* Pixel coordinate grounding data:
════════

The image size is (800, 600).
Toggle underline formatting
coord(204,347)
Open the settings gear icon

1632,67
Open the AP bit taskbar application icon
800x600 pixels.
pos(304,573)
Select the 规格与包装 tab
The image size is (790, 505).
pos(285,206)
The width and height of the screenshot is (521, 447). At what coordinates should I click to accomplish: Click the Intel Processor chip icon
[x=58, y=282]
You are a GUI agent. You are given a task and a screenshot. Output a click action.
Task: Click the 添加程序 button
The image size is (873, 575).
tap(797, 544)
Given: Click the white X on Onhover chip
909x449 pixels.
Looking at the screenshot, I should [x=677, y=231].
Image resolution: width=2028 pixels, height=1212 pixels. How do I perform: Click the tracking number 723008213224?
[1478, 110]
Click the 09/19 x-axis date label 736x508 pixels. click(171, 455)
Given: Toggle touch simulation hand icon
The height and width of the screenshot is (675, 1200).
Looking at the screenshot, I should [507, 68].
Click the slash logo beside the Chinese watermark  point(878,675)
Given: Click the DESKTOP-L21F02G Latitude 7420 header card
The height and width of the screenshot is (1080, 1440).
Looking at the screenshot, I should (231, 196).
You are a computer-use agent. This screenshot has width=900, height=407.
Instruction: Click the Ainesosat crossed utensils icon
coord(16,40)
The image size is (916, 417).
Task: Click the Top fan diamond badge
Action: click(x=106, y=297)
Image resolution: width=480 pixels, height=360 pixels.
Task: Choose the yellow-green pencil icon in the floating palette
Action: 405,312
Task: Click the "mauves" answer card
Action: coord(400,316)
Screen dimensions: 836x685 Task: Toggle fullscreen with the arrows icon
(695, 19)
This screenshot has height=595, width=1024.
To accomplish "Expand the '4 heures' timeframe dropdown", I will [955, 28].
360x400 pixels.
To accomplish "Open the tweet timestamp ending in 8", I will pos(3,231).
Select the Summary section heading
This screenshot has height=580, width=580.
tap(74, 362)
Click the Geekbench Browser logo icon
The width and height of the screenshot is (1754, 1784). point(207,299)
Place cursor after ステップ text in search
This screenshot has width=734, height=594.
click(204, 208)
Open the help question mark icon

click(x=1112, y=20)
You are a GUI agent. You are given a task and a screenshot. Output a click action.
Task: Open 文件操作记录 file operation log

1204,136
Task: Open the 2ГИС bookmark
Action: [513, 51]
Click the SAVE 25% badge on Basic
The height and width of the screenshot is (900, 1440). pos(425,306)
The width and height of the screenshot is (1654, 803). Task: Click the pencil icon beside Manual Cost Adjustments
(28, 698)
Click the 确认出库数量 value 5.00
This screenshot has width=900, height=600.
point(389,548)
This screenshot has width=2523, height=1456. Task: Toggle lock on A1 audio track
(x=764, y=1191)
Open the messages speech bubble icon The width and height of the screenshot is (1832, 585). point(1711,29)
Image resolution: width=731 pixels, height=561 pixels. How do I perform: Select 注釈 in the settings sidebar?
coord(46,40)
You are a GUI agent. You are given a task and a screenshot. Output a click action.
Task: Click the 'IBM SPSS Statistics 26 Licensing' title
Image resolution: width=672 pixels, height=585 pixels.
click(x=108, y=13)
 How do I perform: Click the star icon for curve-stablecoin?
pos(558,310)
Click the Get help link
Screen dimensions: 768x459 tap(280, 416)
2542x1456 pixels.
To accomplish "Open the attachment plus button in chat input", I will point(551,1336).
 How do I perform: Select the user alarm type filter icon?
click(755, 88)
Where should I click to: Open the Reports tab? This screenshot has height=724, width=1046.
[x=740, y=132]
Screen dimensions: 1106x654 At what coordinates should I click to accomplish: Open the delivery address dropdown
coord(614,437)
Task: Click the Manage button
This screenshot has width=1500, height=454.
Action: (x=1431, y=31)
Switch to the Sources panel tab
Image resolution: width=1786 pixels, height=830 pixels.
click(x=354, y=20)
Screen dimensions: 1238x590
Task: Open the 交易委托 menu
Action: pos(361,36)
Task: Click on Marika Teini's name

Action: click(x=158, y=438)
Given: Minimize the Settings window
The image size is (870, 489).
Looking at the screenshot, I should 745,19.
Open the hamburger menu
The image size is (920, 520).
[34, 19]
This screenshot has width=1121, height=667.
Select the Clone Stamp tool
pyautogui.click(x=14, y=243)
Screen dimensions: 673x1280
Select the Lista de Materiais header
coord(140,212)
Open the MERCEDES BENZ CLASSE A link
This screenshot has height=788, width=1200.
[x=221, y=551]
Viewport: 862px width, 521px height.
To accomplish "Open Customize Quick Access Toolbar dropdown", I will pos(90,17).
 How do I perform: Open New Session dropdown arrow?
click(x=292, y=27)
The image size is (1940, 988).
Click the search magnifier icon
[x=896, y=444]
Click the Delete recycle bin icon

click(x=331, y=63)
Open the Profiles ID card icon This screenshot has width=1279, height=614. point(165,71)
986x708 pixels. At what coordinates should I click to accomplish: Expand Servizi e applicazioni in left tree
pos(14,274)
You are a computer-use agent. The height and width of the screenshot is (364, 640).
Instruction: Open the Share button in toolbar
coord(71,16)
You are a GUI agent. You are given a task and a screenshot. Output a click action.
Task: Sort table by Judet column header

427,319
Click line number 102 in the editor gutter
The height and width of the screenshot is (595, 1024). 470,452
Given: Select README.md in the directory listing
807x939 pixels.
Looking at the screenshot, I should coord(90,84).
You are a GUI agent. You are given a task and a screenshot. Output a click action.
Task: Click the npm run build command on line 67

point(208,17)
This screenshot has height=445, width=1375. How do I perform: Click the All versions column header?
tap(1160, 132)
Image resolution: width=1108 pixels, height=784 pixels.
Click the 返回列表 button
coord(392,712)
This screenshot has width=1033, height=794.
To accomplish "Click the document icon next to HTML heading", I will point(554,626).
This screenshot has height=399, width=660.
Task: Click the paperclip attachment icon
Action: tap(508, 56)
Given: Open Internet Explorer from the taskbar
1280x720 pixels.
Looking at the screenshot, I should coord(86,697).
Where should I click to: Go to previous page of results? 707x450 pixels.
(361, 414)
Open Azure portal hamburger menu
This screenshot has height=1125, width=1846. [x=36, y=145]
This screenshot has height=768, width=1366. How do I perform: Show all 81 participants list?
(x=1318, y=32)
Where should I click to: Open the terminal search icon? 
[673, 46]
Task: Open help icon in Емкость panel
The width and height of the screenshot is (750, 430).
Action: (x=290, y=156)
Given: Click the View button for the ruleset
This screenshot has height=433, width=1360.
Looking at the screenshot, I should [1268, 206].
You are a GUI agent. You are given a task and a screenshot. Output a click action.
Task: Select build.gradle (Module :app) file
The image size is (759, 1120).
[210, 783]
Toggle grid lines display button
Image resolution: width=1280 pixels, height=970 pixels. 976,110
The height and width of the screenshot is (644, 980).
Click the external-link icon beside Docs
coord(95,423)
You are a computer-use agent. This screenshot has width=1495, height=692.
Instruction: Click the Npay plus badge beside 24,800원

════════

* TASK OBJECTIVE: Would you copy out all the entries above without changing a single character?

* THE ANSWER:
The image size is (800, 600).
Toggle underline formatting
coord(204,347)
Open the settings gear icon

1632,67
Open the AP bit taskbar application icon
800x600 pixels.
pos(304,573)
Select the 规格与包装 tab
The image size is (790, 505).
pos(285,206)
The width and height of the screenshot is (521, 447). At what coordinates should I click to accomplish: Click the Intel Processor chip icon
[x=58, y=282]
You are a GUI agent. You are given a task and a screenshot. Output a click action.
Task: Click the 添加程序 button
The image size is (873, 575).
tap(797, 544)
Given: Click the white X on Onhover chip
909x449 pixels.
Looking at the screenshot, I should [x=677, y=231].
Image resolution: width=2028 pixels, height=1212 pixels. How do I perform: Click the tracking number 723008213224?
[1478, 110]
Click the 09/19 x-axis date label 736x508 pixels. click(171, 455)
Given: Toggle touch simulation hand icon
The height and width of the screenshot is (675, 1200).
Looking at the screenshot, I should [507, 68].
Click the slash logo beside the Chinese watermark  point(878,675)
Given: Click the DESKTOP-L21F02G Latitude 7420 header card
The height and width of the screenshot is (1080, 1440).
Looking at the screenshot, I should (231, 196).
You are a computer-use agent. This screenshot has width=900, height=407.
Instruction: Click the Ainesosat crossed utensils icon
coord(16,40)
The image size is (916, 417).
Task: Click the Top fan diamond badge
Action: click(x=106, y=297)
Image resolution: width=480 pixels, height=360 pixels.
Task: Choose the yellow-green pencil icon in the floating palette
Action: 405,312
Task: Click the "mauves" answer card
Action: coord(400,316)
Screen dimensions: 836x685 Task: Toggle fullscreen with the arrows icon
(695, 19)
This screenshot has height=595, width=1024.
To accomplish "Expand the '4 heures' timeframe dropdown", I will [955, 28].
360x400 pixels.
To accomplish "Open the tweet timestamp ending in 8", I will pos(3,231).
Select the Summary section heading
This screenshot has height=580, width=580.
tap(74, 362)
Click the Geekbench Browser logo icon
The width and height of the screenshot is (1754, 1784). point(207,299)
Place cursor after ステップ text in search
This screenshot has width=734, height=594.
click(204, 208)
Open the help question mark icon

click(x=1112, y=20)
You are a GUI agent. You are given a task and a screenshot. Output a click action.
Task: Open 文件操作记录 file operation log

1204,136
Task: Open the 2ГИС bookmark
Action: [513, 51]
Click the SAVE 25% badge on Basic
The height and width of the screenshot is (900, 1440). pos(425,306)
The width and height of the screenshot is (1654, 803). Task: Click the pencil icon beside Manual Cost Adjustments
(28, 698)
Click the 确认出库数量 value 5.00
This screenshot has width=900, height=600.
point(389,548)
This screenshot has width=2523, height=1456. Task: Toggle lock on A1 audio track
(x=764, y=1191)
Open the messages speech bubble icon The width and height of the screenshot is (1832, 585). point(1711,29)
Image resolution: width=731 pixels, height=561 pixels. How do I perform: Select 注釈 in the settings sidebar?
coord(46,40)
You are a GUI agent. You are given a task and a screenshot. Output a click action.
Task: Click the 'IBM SPSS Statistics 26 Licensing' title
Image resolution: width=672 pixels, height=585 pixels.
click(x=108, y=13)
 How do I perform: Click the star icon for curve-stablecoin?
pos(558,310)
Click the Get help link
Screen dimensions: 768x459 tap(280, 416)
2542x1456 pixels.
To accomplish "Open the attachment plus button in chat input", I will point(551,1336).
 How do I perform: Select the user alarm type filter icon?
click(755, 88)
Where should I click to: Open the Reports tab? This screenshot has height=724, width=1046.
[x=740, y=132]
Screen dimensions: 1106x654 At what coordinates should I click to accomplish: Open the delivery address dropdown
coord(614,437)
Task: Click the Manage button
This screenshot has width=1500, height=454.
Action: (x=1431, y=31)
Switch to the Sources panel tab
Image resolution: width=1786 pixels, height=830 pixels.
click(x=354, y=20)
Screen dimensions: 1238x590
Task: Open the 交易委托 menu
Action: pos(361,36)
Task: Click on Marika Teini's name

Action: click(x=158, y=438)
Given: Minimize the Settings window
The image size is (870, 489).
Looking at the screenshot, I should 745,19.
Open the hamburger menu
The image size is (920, 520).
[34, 19]
This screenshot has width=1121, height=667.
Select the Clone Stamp tool
pyautogui.click(x=14, y=243)
Screen dimensions: 673x1280
Select the Lista de Materiais header
coord(140,212)
Open the MERCEDES BENZ CLASSE A link
This screenshot has height=788, width=1200.
[x=221, y=551]
Viewport: 862px width, 521px height.
To accomplish "Open Customize Quick Access Toolbar dropdown", I will pos(90,17).
 How do I perform: Open New Session dropdown arrow?
click(x=292, y=27)
The image size is (1940, 988).
Click the search magnifier icon
[x=896, y=444]
Click the Delete recycle bin icon

click(x=331, y=63)
Open the Profiles ID card icon This screenshot has width=1279, height=614. point(165,71)
986x708 pixels. At what coordinates should I click to accomplish: Expand Servizi e applicazioni in left tree
pos(14,274)
You are a computer-use agent. The height and width of the screenshot is (364, 640).
Instruction: Open the Share button in toolbar
coord(71,16)
You are a GUI agent. You are given a task and a screenshot. Output a click action.
Task: Sort table by Judet column header

427,319
Click line number 102 in the editor gutter
The height and width of the screenshot is (595, 1024). 470,452
Given: Select README.md in the directory listing
807x939 pixels.
Looking at the screenshot, I should coord(90,84).
You are a GUI agent. You are given a task and a screenshot. Output a click action.
Task: Click the npm run build command on line 67

point(208,17)
This screenshot has height=445, width=1375. How do I perform: Click the All versions column header?
tap(1160, 132)
Image resolution: width=1108 pixels, height=784 pixels.
Click the 返回列表 button
coord(392,712)
This screenshot has width=1033, height=794.
To accomplish "Click the document icon next to HTML heading", I will point(554,626).
This screenshot has height=399, width=660.
Task: Click the paperclip attachment icon
Action: tap(508, 56)
Given: Open Internet Explorer from the taskbar
1280x720 pixels.
Looking at the screenshot, I should coord(86,697).
Where should I click to: Go to previous page of results? 707x450 pixels.
(361, 414)
Open Azure portal hamburger menu
This screenshot has height=1125, width=1846. [x=36, y=145]
This screenshot has height=768, width=1366. How do I perform: Show all 81 participants list?
(x=1318, y=32)
Where should I click to: Open the terminal search icon? 
[673, 46]
Task: Open help icon in Емкость panel
The width and height of the screenshot is (750, 430).
Action: (x=290, y=156)
Given: Click the View button for the ruleset
This screenshot has height=433, width=1360.
Looking at the screenshot, I should [1268, 206].
You are a GUI agent. You are given a task and a screenshot. Output a click action.
Task: Select build.gradle (Module :app) file
The image size is (759, 1120).
[210, 783]
Toggle grid lines display button
Image resolution: width=1280 pixels, height=970 pixels. 976,110
The height and width of the screenshot is (644, 980).
Click the external-link icon beside Docs
coord(95,423)
You are a computer-use agent. This screenshot has width=1495, height=692.
Instruction: Click the Npay plus badge beside 24,800원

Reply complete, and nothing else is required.